Nesta tarde, nós não os vemos, mas ouvimo-los dizer a cada um e a cada uma de nós: «Vem, deixa-te atrair pelo Mestre! Ele está aqui e chama-te! (cf. Jn 11,28)! Ele quer tomar a tua vida e uni-la à Sua. Deixa-te agarrar por Ele! Não olhes mais para as tuas feridas, mas para as d’Ele. Não olhes para o que ainda te separa d’Ele e dos outros; olha a distância infinita que Ele aboliu ao assumir a tua carne, ao subir à Cruz que os homens Lhe prepararam e ao deixar-Se enviar à morte para te mostrar o seu amor. Nas suas feridas, Ele te acolhe; nas suas feridas, Ele te esconde. Não te negues ao seu amor».

A multudão imensa de testemunhas que se deixou agarrar pelo seu amor é a multidão dos Santos do céu que não cessam de interceder por nós. Eram pecadores e sabiam-no, mas aceitaram não olhar para as suas feridas e considerar somente as feridas do seu Senhor, para aí descobrirem a glória da Cruz, para aí descobrirem a vitória da Vida sobre a morte. São Pedro Julião Eymard diz-nos tudo, quando exclama: «A Sagrada Eucaristia é Jesus Cristo passado, presente e futuro» (Sermões e instruções paroquiais posteriores a 1856, 4 -2, 1. Sobre a meditação).

Jesus Cristo passado, na verdade histórica da noite no cenáculo, aonde nos reconduz cada celebração da Santa Missa.

Jesus Cristo presente, porque Ele nos diz: «Tomai e comei todos: isto é o meu Corpo, isto é o meu Sangue». «Isto é», no presente, aqui e agora, como em todos os «aqui e agora» da história humana. Presença real, presença que ultrapassa os nossos pobres lábios, os nossos pobres corações, os nossos pobres pensamentos. Presença oferecida aos nossos olhares como aqui, nesta tarde, junto da gruta onde Maria Se revelou como Imaculada Conceição.
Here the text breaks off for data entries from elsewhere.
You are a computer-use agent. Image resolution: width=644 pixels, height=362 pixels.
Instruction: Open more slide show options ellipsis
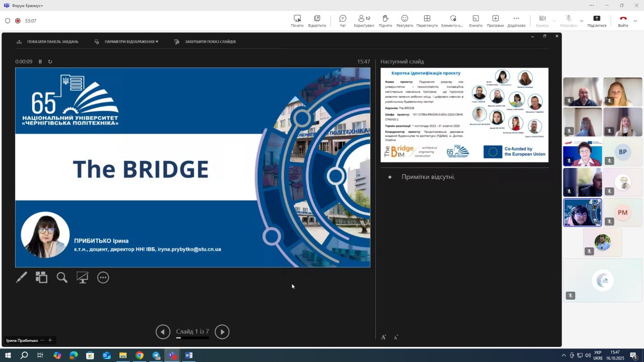(103, 278)
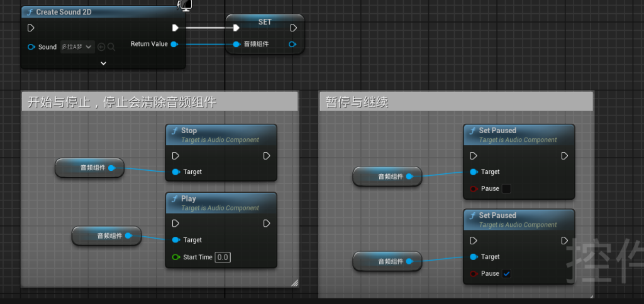This screenshot has width=644, height=304.
Task: Select the 音频组件 variable node connected to Stop
Action: [x=89, y=168]
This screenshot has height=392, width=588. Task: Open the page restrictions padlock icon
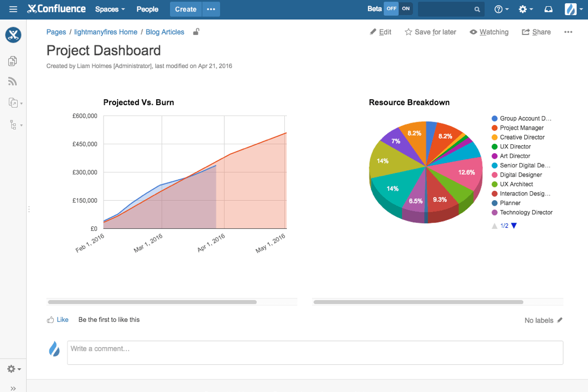195,31
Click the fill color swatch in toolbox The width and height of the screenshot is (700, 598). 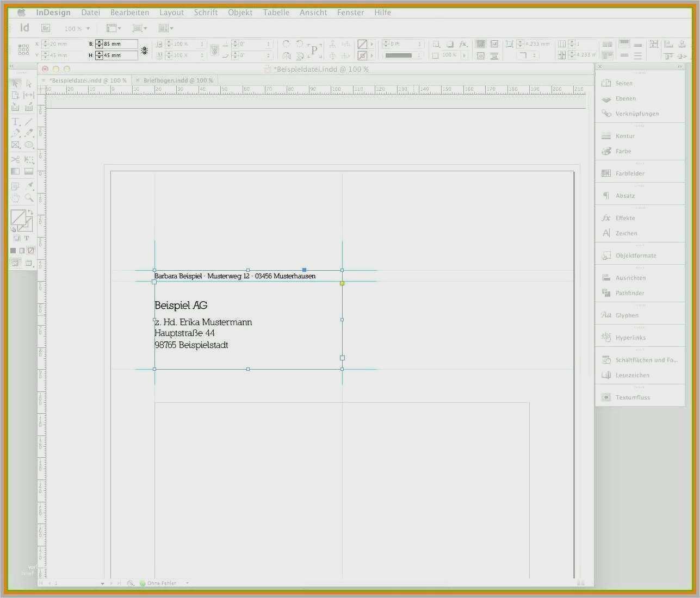tap(17, 217)
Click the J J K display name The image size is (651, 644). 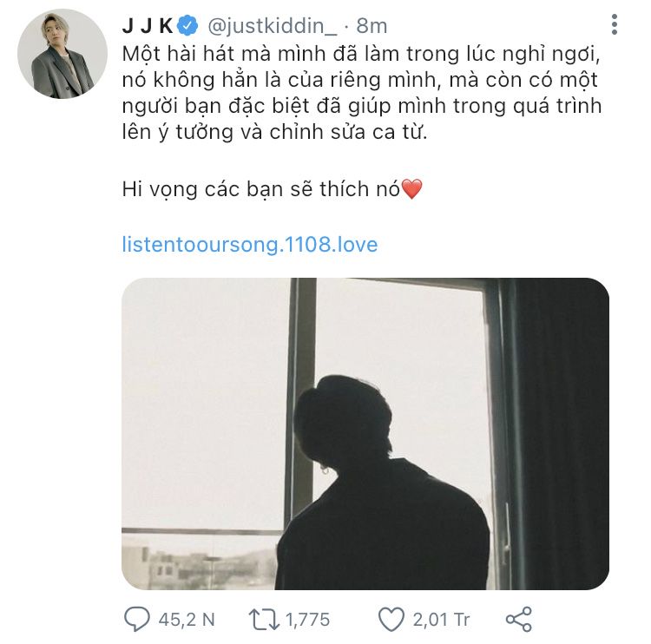point(148,26)
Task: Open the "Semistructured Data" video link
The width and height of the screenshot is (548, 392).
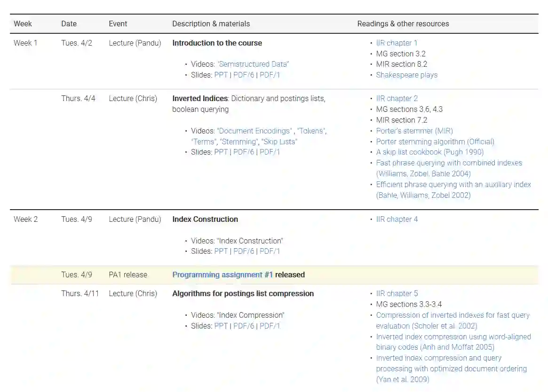Action: coord(253,64)
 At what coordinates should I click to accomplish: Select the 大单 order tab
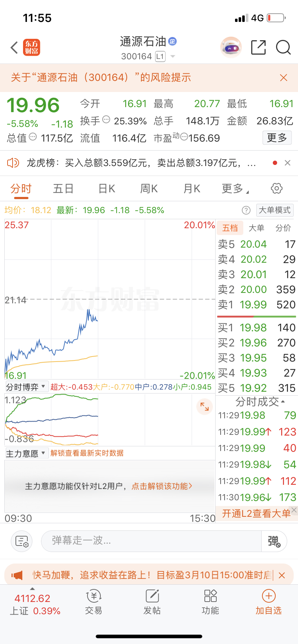256,228
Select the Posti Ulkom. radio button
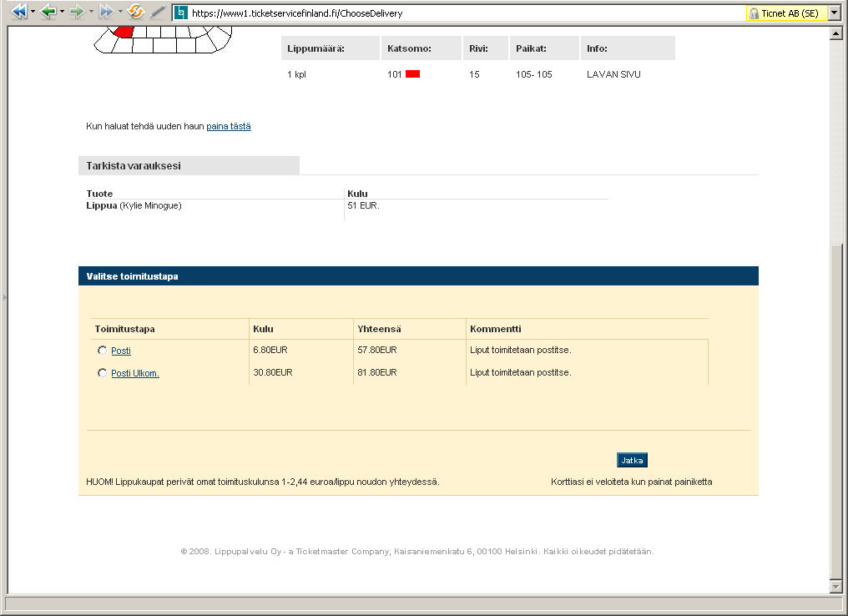Viewport: 848px width, 616px height. [102, 373]
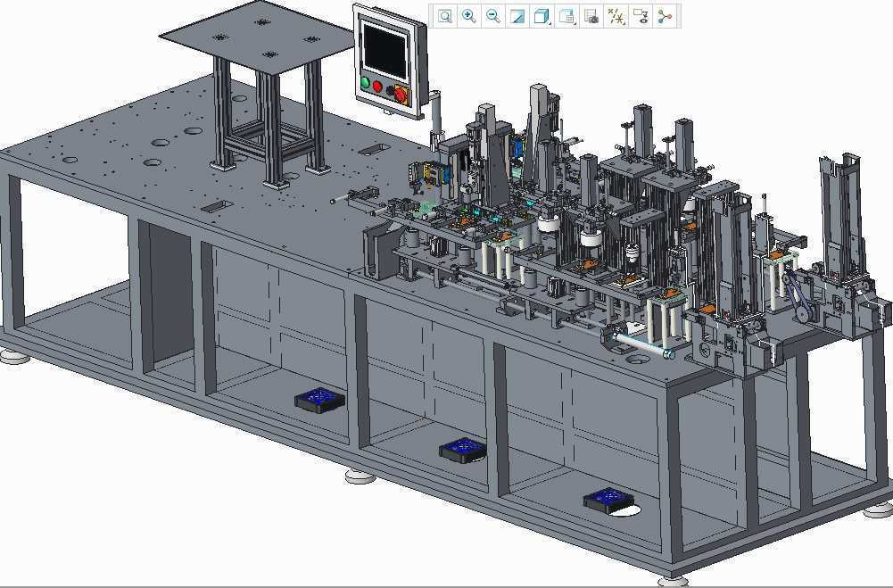Pick the square plate atop the aluminum stand
The height and width of the screenshot is (588, 893).
(x=259, y=35)
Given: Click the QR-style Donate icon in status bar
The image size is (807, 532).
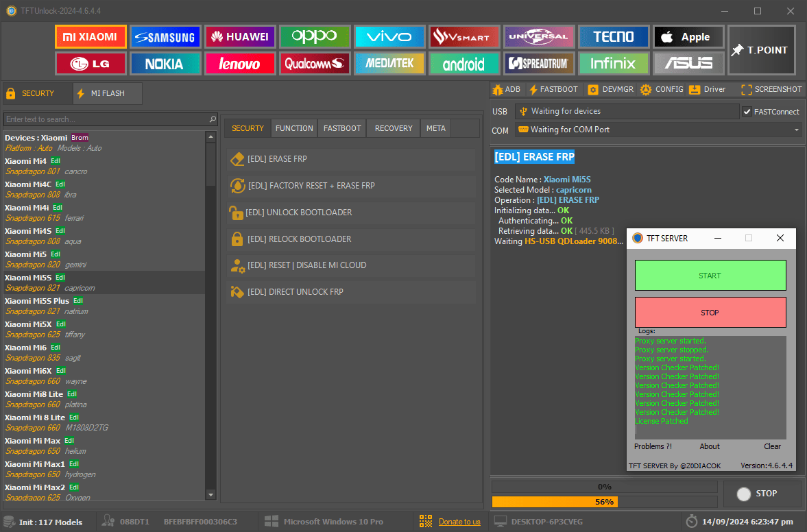Looking at the screenshot, I should pos(425,521).
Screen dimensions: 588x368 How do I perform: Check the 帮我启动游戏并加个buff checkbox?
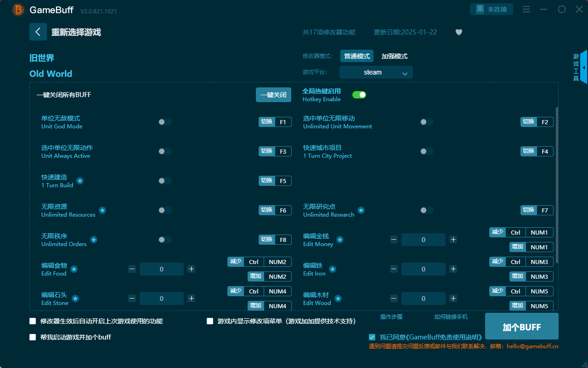click(x=33, y=337)
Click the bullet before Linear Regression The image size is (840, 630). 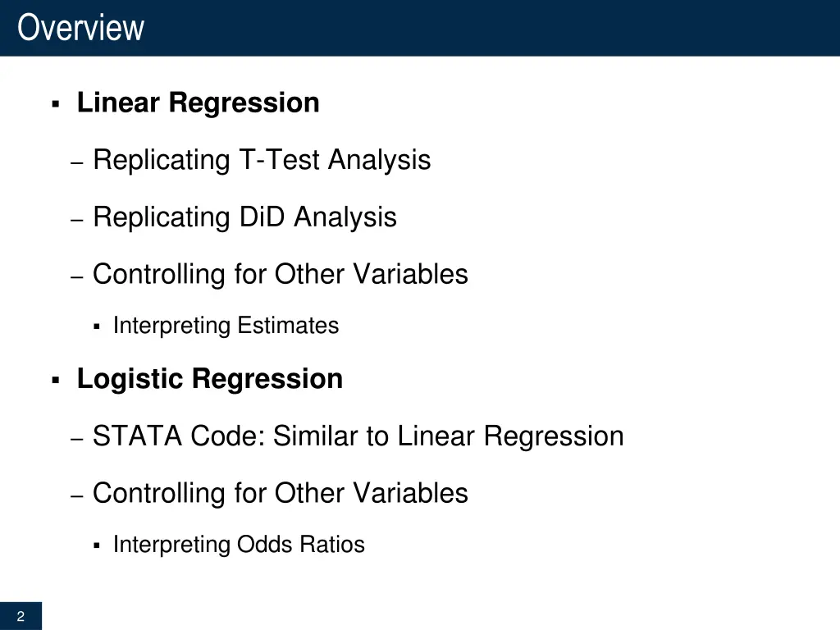(x=55, y=103)
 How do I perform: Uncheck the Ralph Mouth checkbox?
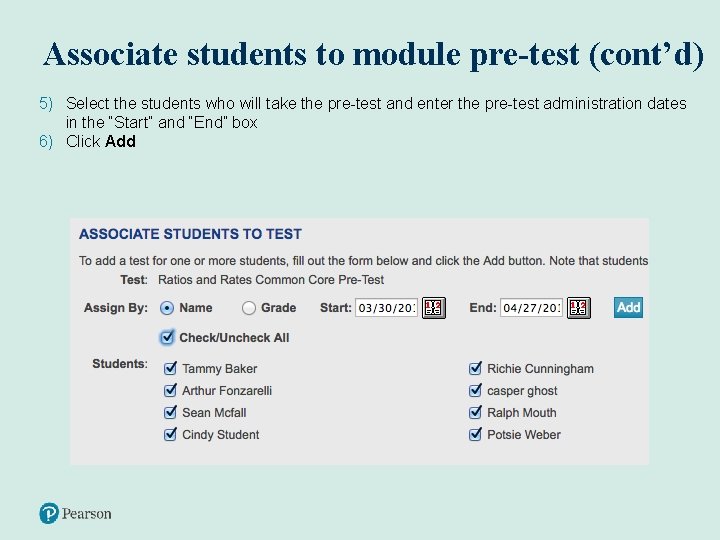pos(477,412)
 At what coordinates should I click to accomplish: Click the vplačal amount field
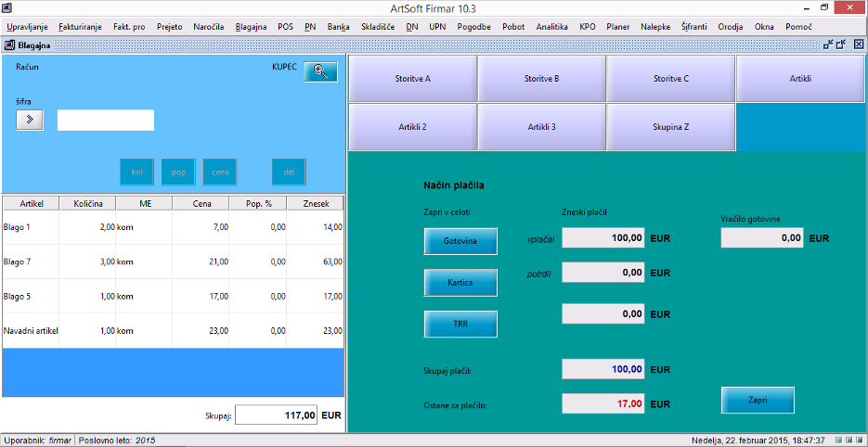coord(603,238)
A Eucaristia é também Jesus Cristo futuro, Jesus Cristo que virá. Quando contemplamos a Hóstia sagrada, o seu Corpo de glória transfigurado e ressuscitado, contemplamos aquilo que contemplaremos na eternidade, descobrindo aí o mundo inteiro sustentado pelo seu Criador em cada instante da sua história. Cada vez que O comemos, mas também cada vez que O contemplamos, anunciamo-Lo até que Ele regresse, «donec veniat». Por isso mesmo, recebemo-Lo com respeito infinito.

Alguns de entre nós não podem, ou não podem ainda, recebê-Lo no sacramento, mas podem contemplá-Lo com fé e amor e manifestar o desejo de finalmente poder unir-se a Ele. É um desejo que tem grande valor diante de Deus: estes esperam com maior ardor o seu regresso; esperam Jesus Cristo que há-de vir.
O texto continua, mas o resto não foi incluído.